20 Jahre Ökomarkt auf dem Kollwitzplatz: „Morgens geerntet, mittags verkauft“
Seit zwei Jahrzehnten gibt es den Ökomarkt am Kollwitzplatz. Wie hat er sich durch die Gentrifizierung in Prenzlauer Berg verändert?
taz: Frau Westphal, heute ist der Prenzlauer Berg bekannt für gut situierte Familien, vor 20 Jahren wohnten hier Studenten und Künstler. Wie konnte sich der Markt in diesem Umfeld etablieren?
Elisabeth Westphal: Es gab hier schon immer ein hohes Interesse daran, zu wissen wo Lebensmittel herkommen. Früher haben unsere Kunden eher einzelne Produkte gekauft, ein paar Äpfel und einen Kohl etwa. Heute kommen die Leute und erledigen ihren kompletten Einkauf auf dem Markt.
Die Gentrifizierung des Kiezes war also ein Segen für Sie als Marktleiterin?
Viele Zugezogene haben mehr Geld, aber wir haben auch viele treue Kunden verloren. Zur Jahrtausendwende haben sich gerade ältere und ärmere Menschen bei uns verabschiedet. Einige konnten sich die Mieten nicht mehr leisten, aber manche sind auch weggezogen, weil sie aufs Land wollten. Für uns war das ein Verlust. Denn als Markt sind wir auf die Akzeptanz der Anwohner angewiesen. Bei manchen Zugezogenen ecken wir auch an. Denn der Markt konkurriert um Parkplätze für Autos.
Musste sich der Markt in den vergangenen Jahren an die neue Kundschaft anpassen?
Ja. Früher hatten wir ausschließlich regionale Ware. Die Landwirte haben nur das verkauft, was sie selbst produziert haben. Ein Gemüsebauer hat zum Beispiel Möhren und Rote Bete verkauft und ein Geflügelproduzent seine selbst geschlachteten Hühner. Heute erwarten die Kunden aber, dass es auf dem Markt alles zu kaufen gibt. Einige Händler kaufen deshalb Bananen oder auch Zitronen dazu, die wachsen in der Umgebung eben nicht. Da muss man natürlich klar sagen, was aus eigenem Anbau ist und was nicht.
Welche Angebote sind noch dazugekommen?
65, wohnt seit 1988 in Prenzlauer Berg. Seit 15 Jahren leitet sie den Ökomarkt rund um den Kollwitzplatz.
Inzwischen haben wir über 40 Stände. Und nicht alle verkaufen Lebensmittel. Denn es kommen auch Touristen, die den Flair des Prenzlauer Bergs suchen. Bei uns gibt es nicht die klassischen Touristenartikel, sondern Handwerkskunst oder zum Beispiel Kaschmir-Kleidung aus der Mongolei. Da haben wir jede Woche auch andere Stände.
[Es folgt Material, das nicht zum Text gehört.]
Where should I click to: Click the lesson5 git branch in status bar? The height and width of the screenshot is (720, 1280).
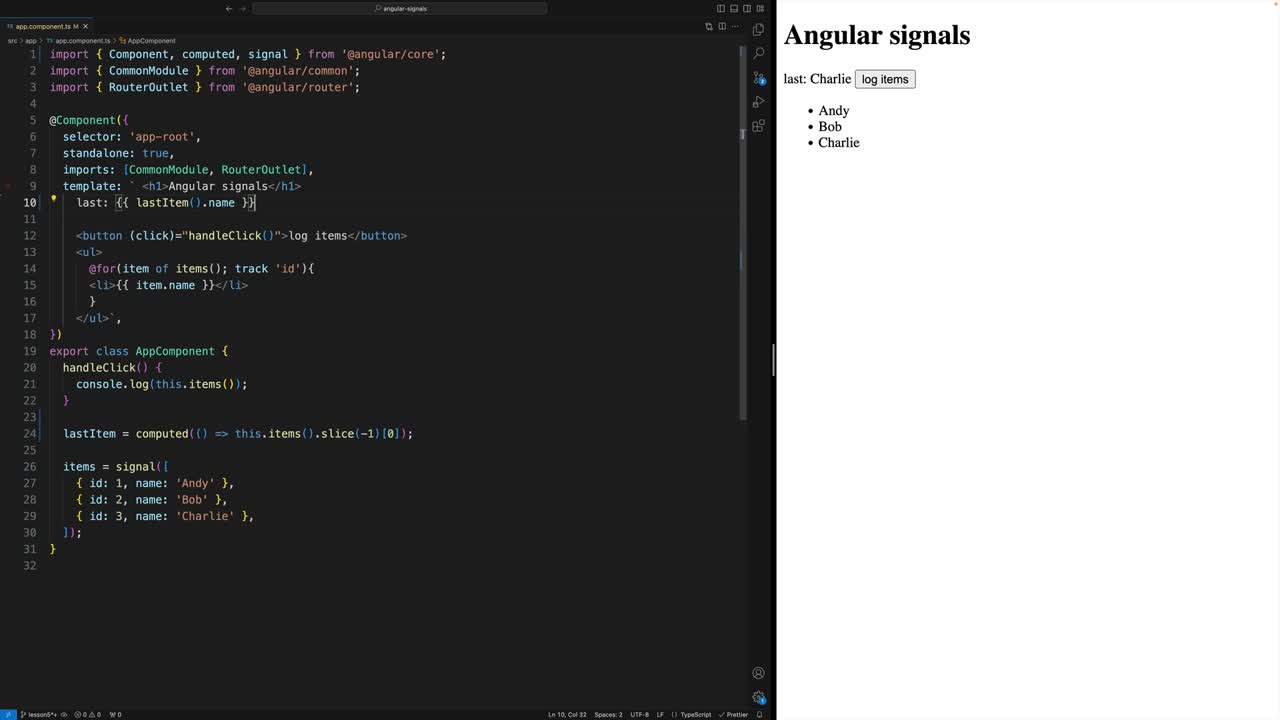(x=40, y=714)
Vor 20 Jahren hatten Sie kaum Konkurrenz, dann hat am Senefelderplatz, nur 300 Meter vom Kollwitzplatz entfernt, ein Bio-Supermarkt von LPG aufgemacht. Haben Sie da Preisdruck auf die Händler gespürt?
Der Bio-Supermarkt hat auch viele unserer Kunden angezogen. Aber die meisten sind zurückgekommen. Unser Markt öffnet erst um 12 Uhr, viele Produkte werden morgens noch geerntet. Diese Frische schätzen die Leute. Und der Markt ist ja auch die Möglichkeit, die Verbindung zur Landwirtschaft wieder zu spüren. Unsere Händler verkaufen nicht nur, sie sprechen mit den Kunden auch über die Herstellung der Produkte.
Sehen Sie Trends, die der Markt in Zukunft aufgreifen wird?
Ich sehe zwei sehr gegensätzliche Entwicklungen. Es gibt Kunden, die gern und kreativ kochen. Dann reicht es nicht, wenn der Händler Kopfsalat anbietet, wenn nach Romana-Salat gefragt wird. Dadurch wird unser Angebot noch vielfältiger werden. Auf der anderen Seite steigt die Nachfrage nach zubereitetem Essen. Wir haben deshalb auch Imbisse, die Pizza oder vegetarische indische Gerichte anbieten. Ein Stand bietet ein Getränk aus Früchten, Ölsaaten und Nüssen an, der einer vollwertigen Mahlzeit entspricht. Schnell, aber gesund, das ist gefragt.